TASK STATEMENT: Please rewrite the rows starting with the line that contains "Task: Open category Properties" and going on through the end of the rows, requests included, with every coordinate in the answers multiplied by 2.4 and rounded to a whole number, halves rounded up.

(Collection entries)
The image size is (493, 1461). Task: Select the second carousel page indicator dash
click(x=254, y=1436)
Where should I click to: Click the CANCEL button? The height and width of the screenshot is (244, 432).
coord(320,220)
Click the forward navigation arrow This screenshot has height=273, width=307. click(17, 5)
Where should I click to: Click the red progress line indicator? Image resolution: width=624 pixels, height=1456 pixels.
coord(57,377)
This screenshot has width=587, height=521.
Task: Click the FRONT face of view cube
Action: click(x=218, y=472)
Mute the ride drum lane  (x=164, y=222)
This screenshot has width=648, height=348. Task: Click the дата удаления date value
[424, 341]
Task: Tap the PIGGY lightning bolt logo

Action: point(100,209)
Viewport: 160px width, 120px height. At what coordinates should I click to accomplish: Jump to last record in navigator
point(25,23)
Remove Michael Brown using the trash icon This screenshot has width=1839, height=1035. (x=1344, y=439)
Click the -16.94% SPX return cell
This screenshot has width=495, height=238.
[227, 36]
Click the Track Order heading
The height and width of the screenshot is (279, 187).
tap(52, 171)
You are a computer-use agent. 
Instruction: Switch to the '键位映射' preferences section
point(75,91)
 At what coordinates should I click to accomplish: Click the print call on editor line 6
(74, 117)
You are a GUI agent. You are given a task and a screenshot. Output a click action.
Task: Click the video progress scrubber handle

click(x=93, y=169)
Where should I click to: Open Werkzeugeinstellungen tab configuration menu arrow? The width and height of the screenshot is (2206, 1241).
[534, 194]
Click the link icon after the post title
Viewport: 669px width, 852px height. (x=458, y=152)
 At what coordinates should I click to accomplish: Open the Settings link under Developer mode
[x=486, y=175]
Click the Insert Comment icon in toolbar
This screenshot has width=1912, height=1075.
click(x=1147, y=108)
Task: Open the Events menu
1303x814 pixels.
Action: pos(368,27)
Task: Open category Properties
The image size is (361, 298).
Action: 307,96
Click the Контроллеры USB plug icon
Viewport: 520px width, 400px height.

FULL SOLUTION:
Task: Open category Properties
The image size is (361, 298).
Action: 737,230
Click the Контроллеры USB plug icon
Viewport: 520px width, 400px height.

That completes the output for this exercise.